By using two-section design, 2S-NNet had improved the performance for detecting NAFLD with more explainable, clinical relevant utility than using one-section design.
• Based on the consensus review derived from radiologists, our DLS (2S-NNet) had an AUROC of 0.88 by using two-section design and yielded better performance for detecting NAFLD than using one-section design with more explainable, clinical relevant utility. • The 2S-NNet outperformed five fatty liver indices with the highest AUROCs (0.84-0.93 vs. 0.54-0.82) for different NAFLD severity screening, indicating screening utility of deep learning-based radiology may perform better than blood biomarker panels in epidemiology. • The correctness of 2S-NNet was not significantly influenced by individual's characteristics, including age, sex, body mass index, diabetes, fibrosis-4 index, android fat ratio, and skeletal muscle via dual-energy X-ray absorptiometry.
我们旨在开发和验证一种深度学习系统(DLS),该系统通过使用辅助部分提取和输出特定的超声诊断特征,以提高使用 DLS 检测非酒精性脂肪性肝病(NAFLD)的可解释性和临床相关性。
在一项基于社区的研究中,对中国杭州的 4144 名参与者进行了腹部超声扫描,我们抽取了 928 名(617 名女性[66.5%],平均年龄:56 岁±13[标准差])参与者(每位参与者 2 张图像)来开发和验证 DLS,即两段式神经网络(2S-NNet)。放射科医生的共识诊断将肝脂肪变性分为无脂肪变性、轻度、中度和重度。我们还在我们的数据集中探索了六种单段神经网络模型和五种脂肪肝指数对 NAFLD 检测的性能。我们还通过逻辑回归进一步评估了参与者特征对 2S-NNet 正确性的影响。
2S-NNet 对肝脂肪变性的曲线下面积(AUROC)分别为≥轻度、≥中度和重度的 0.90、0.85 和 0.93,对 NAFLD 存在的 AUROC 为 0.90、对中度至重度 NAFLD 的 AUROC 为 0.84、对重度 NAFLD 的 AUROC 为 0.93。2S-NNet 的 NAFLD 严重程度 AUROC 为 0.88,而单段模型的 AUROC 为 0.79-0.86。2S-NNet 对 NAFLD 存在的 AUROC 为 0.90,而脂肪肝指数的 AUROC 为 0.54-0.82。
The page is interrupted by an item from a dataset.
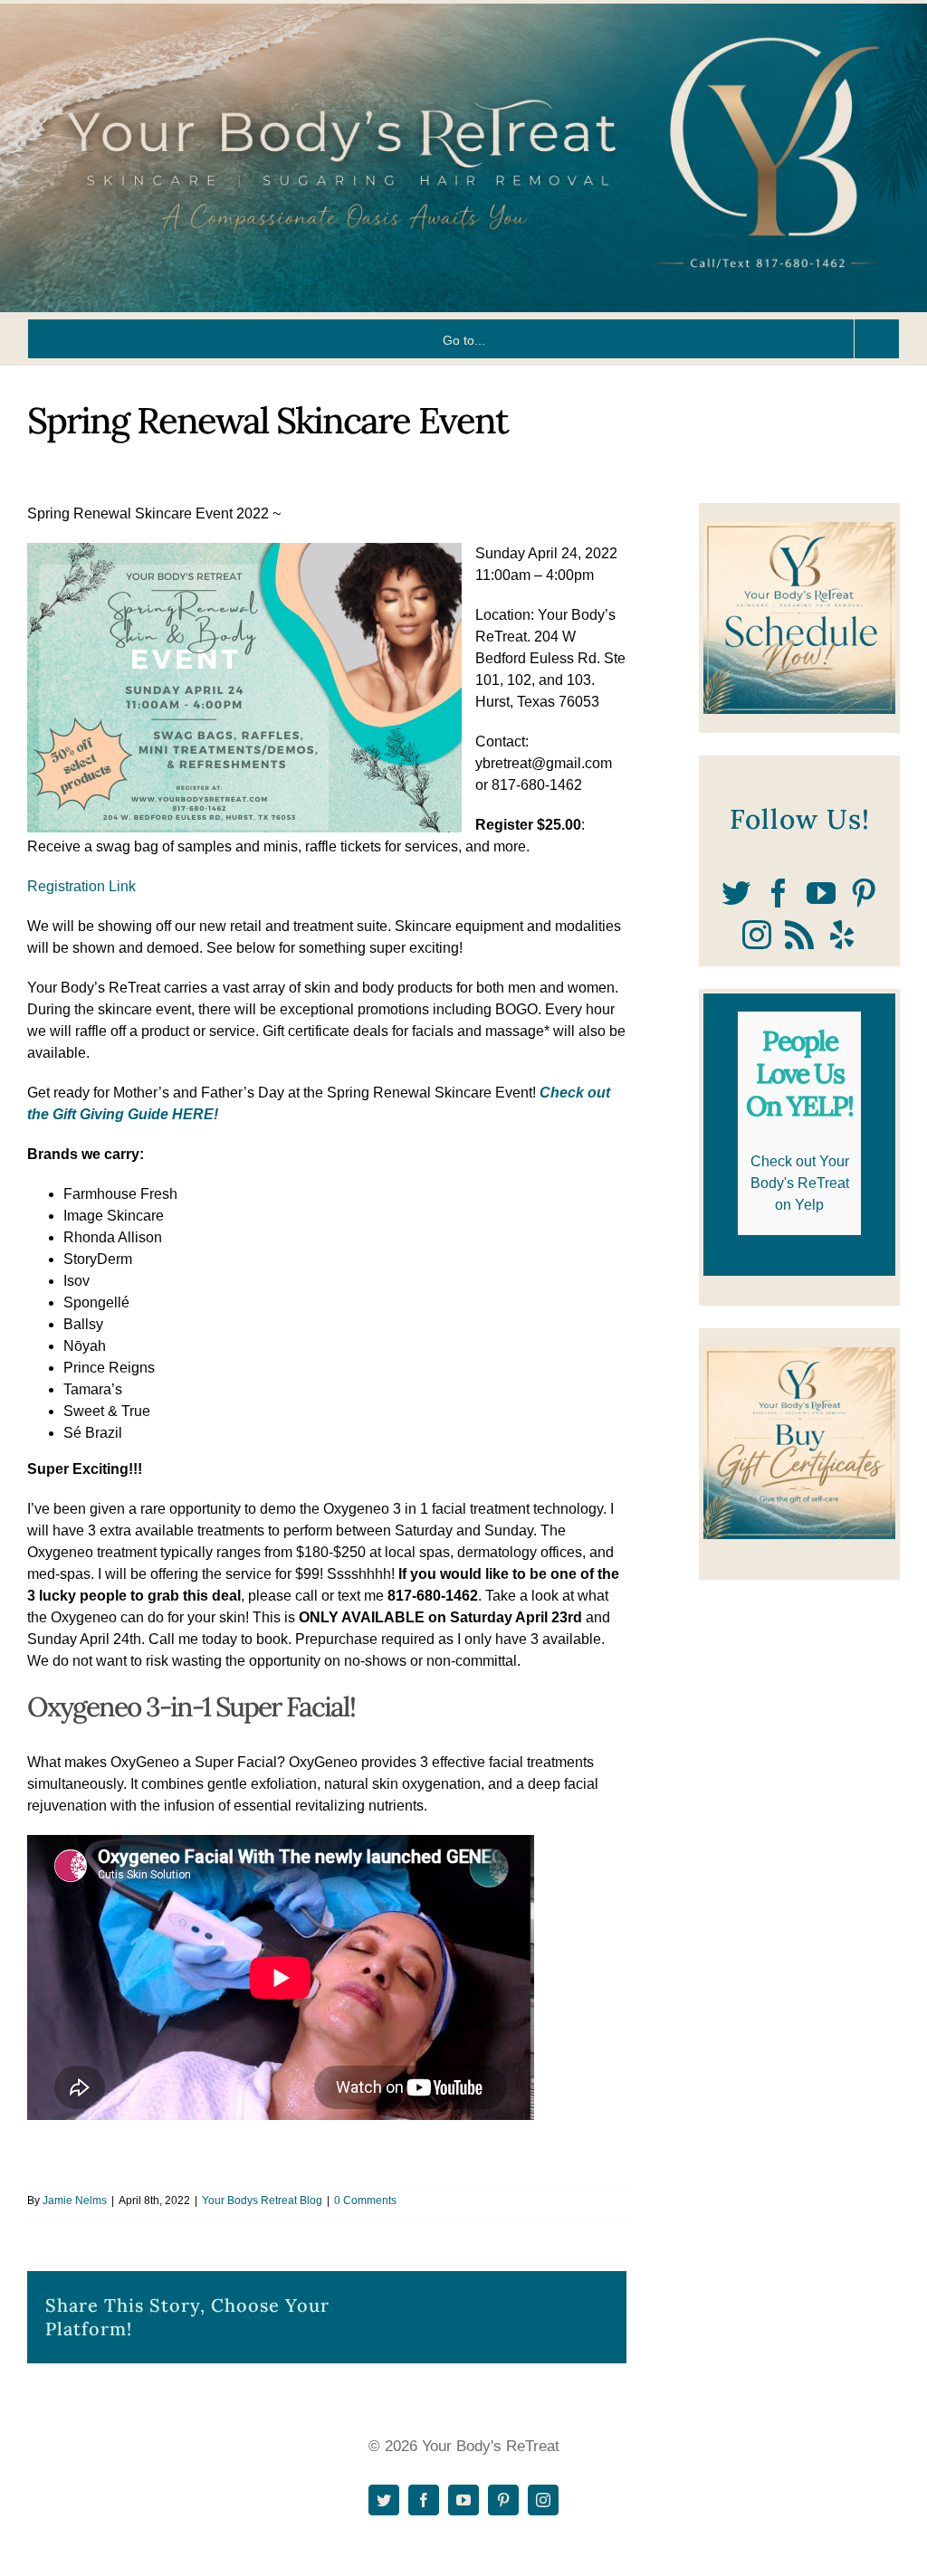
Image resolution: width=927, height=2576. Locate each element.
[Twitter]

年龄、性别、体重指数、糖尿病、纤维化-4 指数、安卓脂肪比和双能 X 射线吸收法测定的骨骼肌对 2S-NNet 的正确性没有显著影响(p>0.05)。
通过使用两段式设计,2S-NNet 提高了检测 NAFLD 的性能,具有更高的可解释性和临床相关性。
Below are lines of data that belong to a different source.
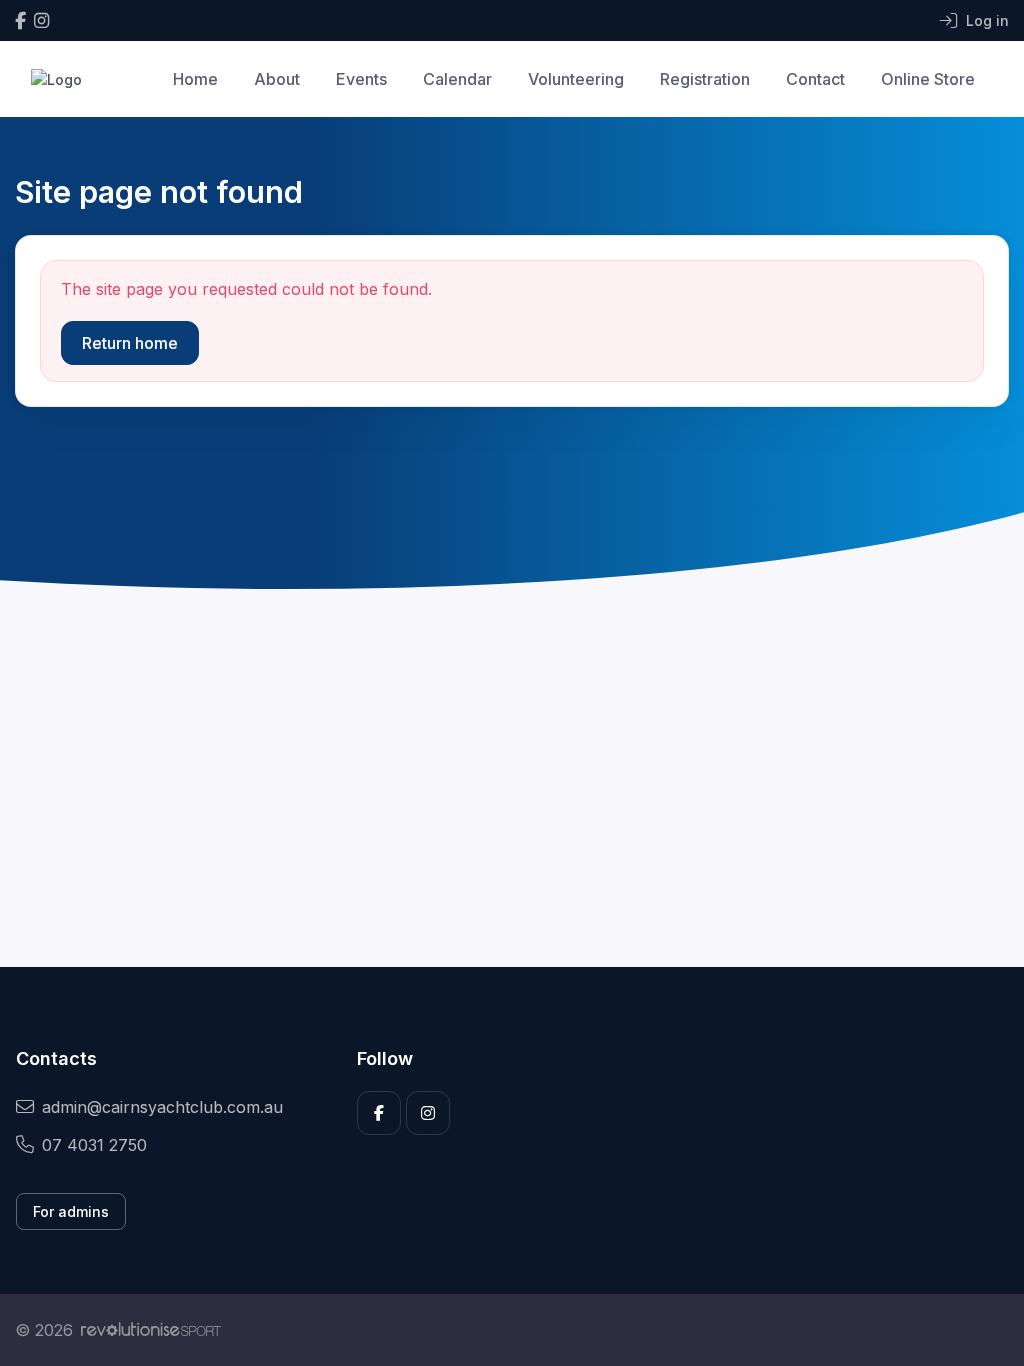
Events (361, 79)
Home (195, 79)
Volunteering (576, 79)
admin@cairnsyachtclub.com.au (162, 1107)
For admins (71, 1211)
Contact (815, 79)
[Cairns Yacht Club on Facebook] (20, 20)
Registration (705, 79)
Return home (130, 343)
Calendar (457, 79)
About (277, 79)
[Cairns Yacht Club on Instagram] (41, 20)
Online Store (928, 79)
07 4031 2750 (94, 1145)
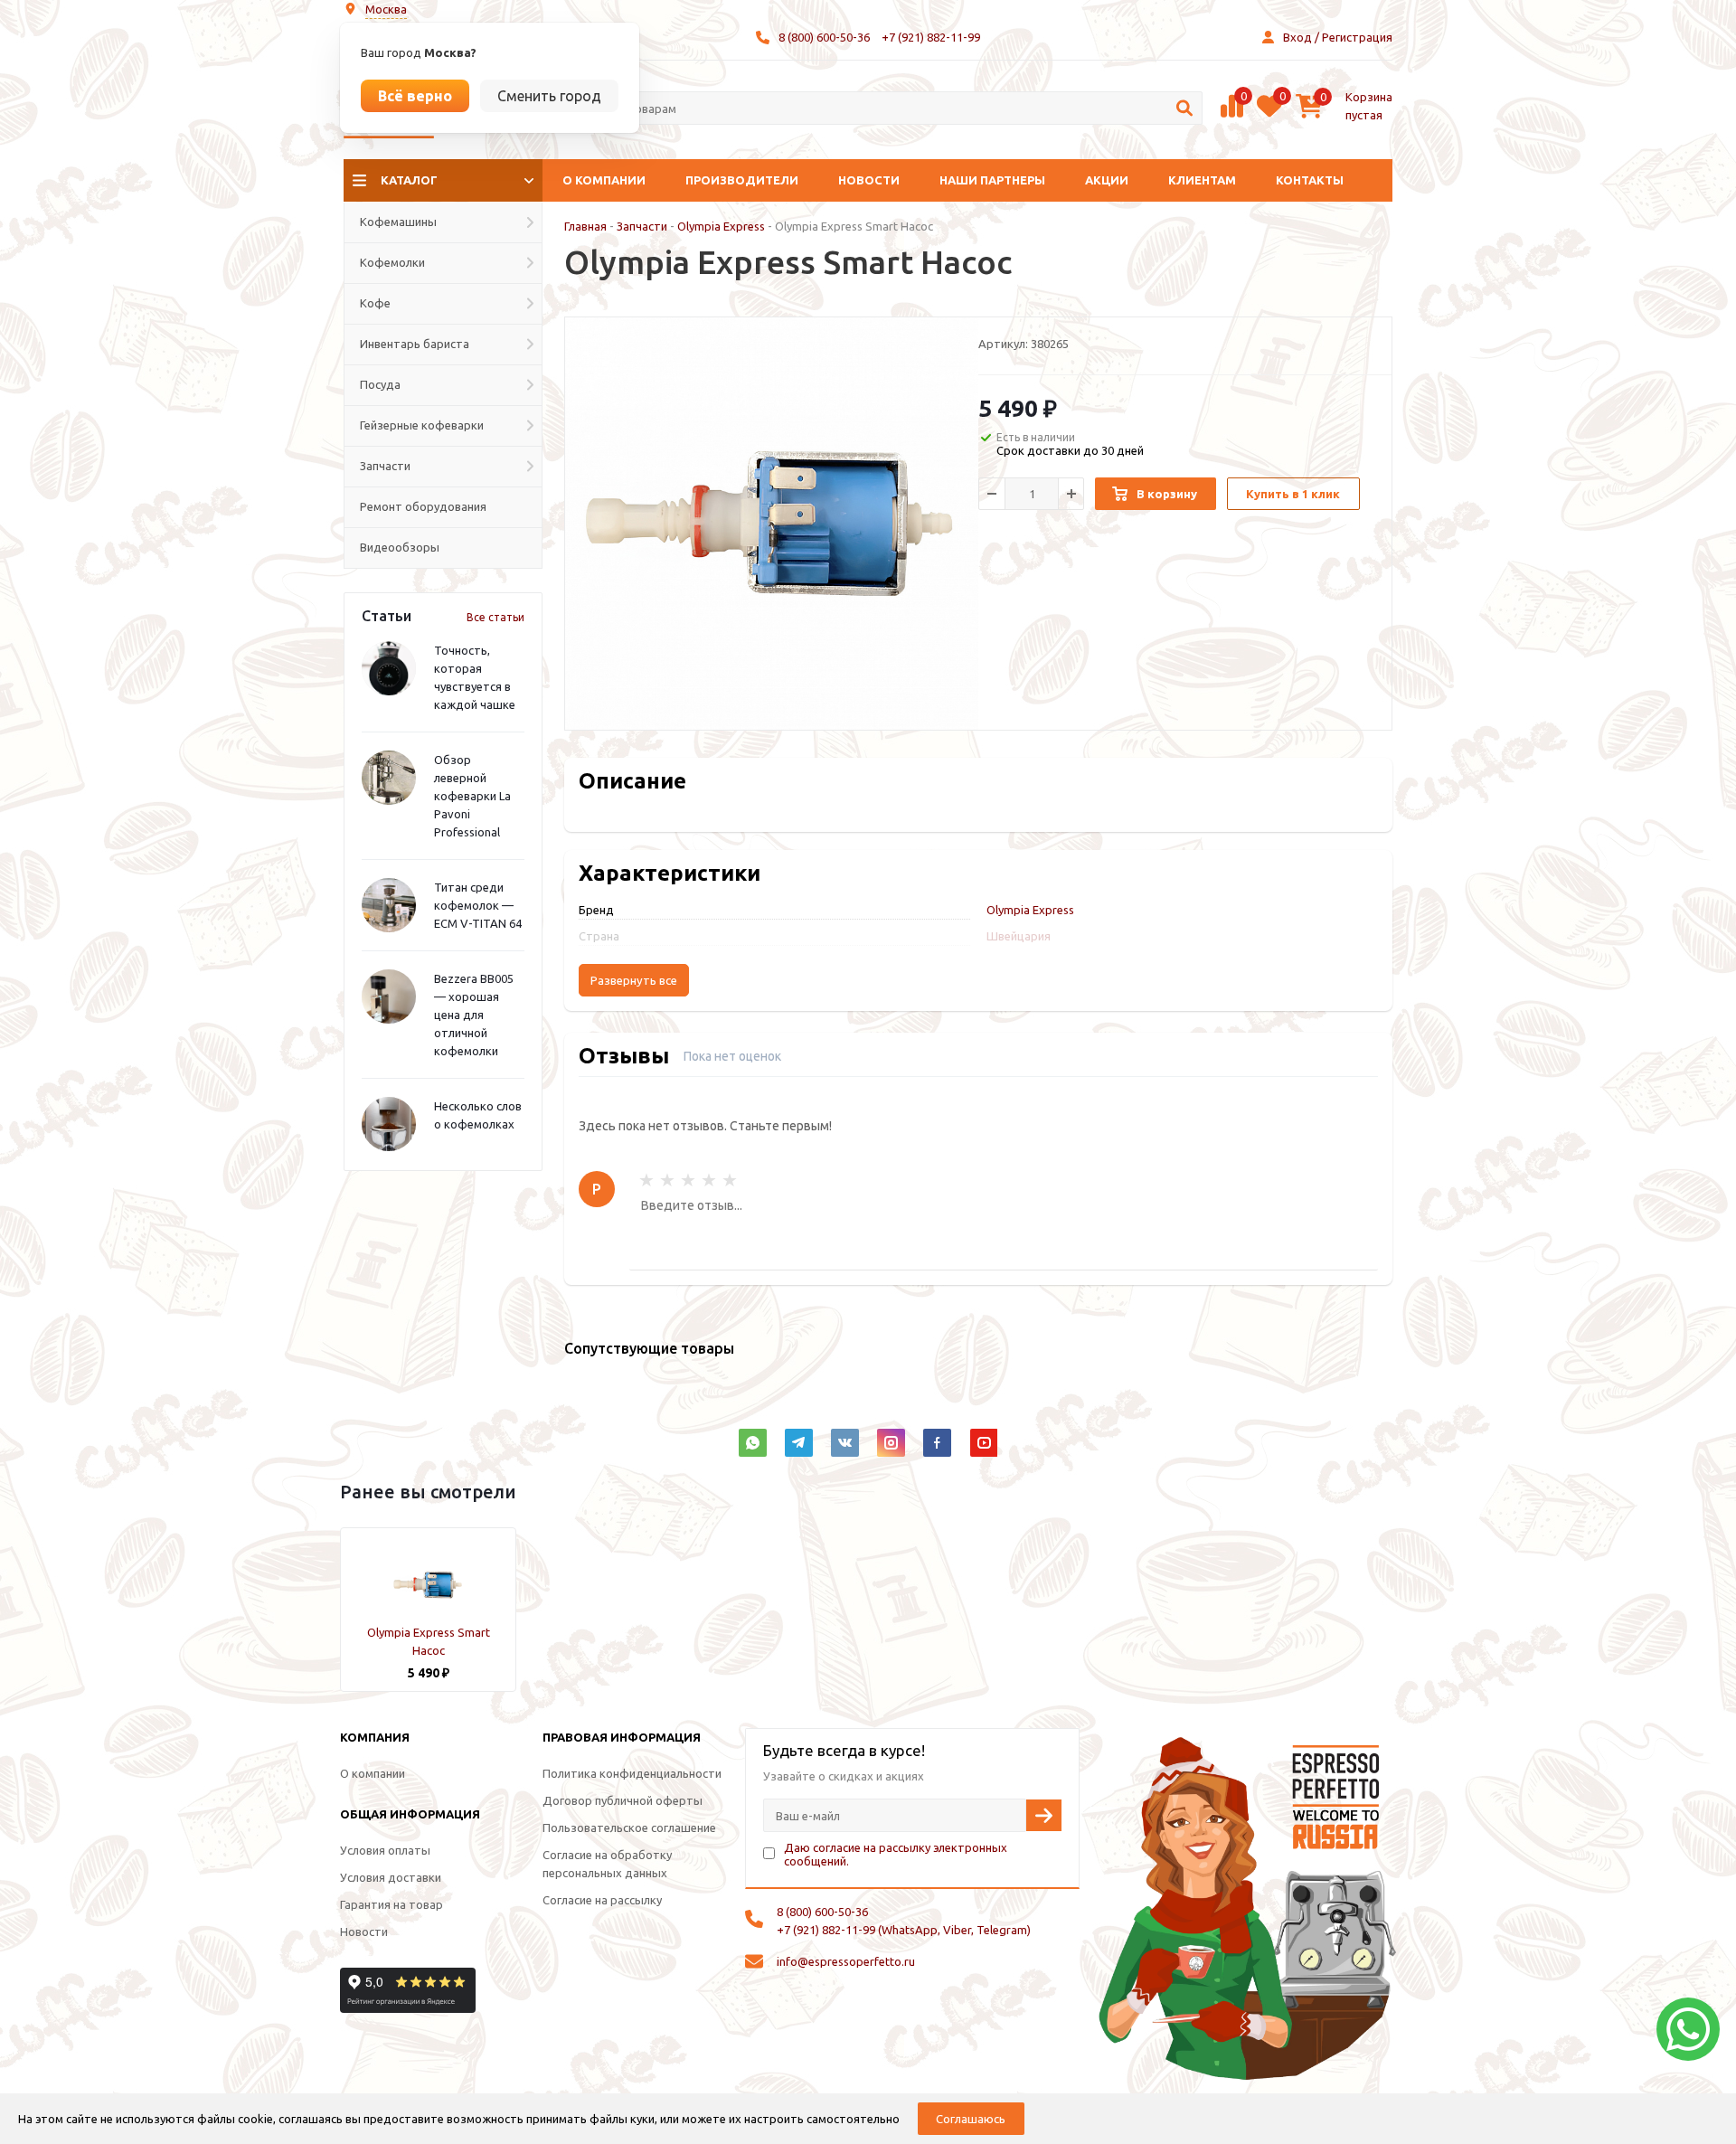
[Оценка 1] (646, 1180)
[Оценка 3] (688, 1180)
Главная (585, 226)
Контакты (1310, 180)
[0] (1232, 115)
基于放射科医生共识的回顾性研究,我们的 DLS(2S-NNet)使用两段式设计的 AUROC 为 0.88,其检测 NAFLD 的性能优于使用单段式设计,具有更高的可解释性和临床相关性。
2S-NNet 优于五种脂肪肝指数,在不同的 NAFLD 严重程度筛查中具有最高的 AUROCs(0.84-0.93),这表明基于深度学习的放射学筛查可能比血液生物标志物面板在流行病学中具有更好的筛查效用。
2S-NNet 的正确性不受个体特征的显著影响,包括年龄、性别、体重指数、糖尿病、纤维化-4 指数、安卓脂肪比和双能 X 射线吸收法测定的骨骼肌。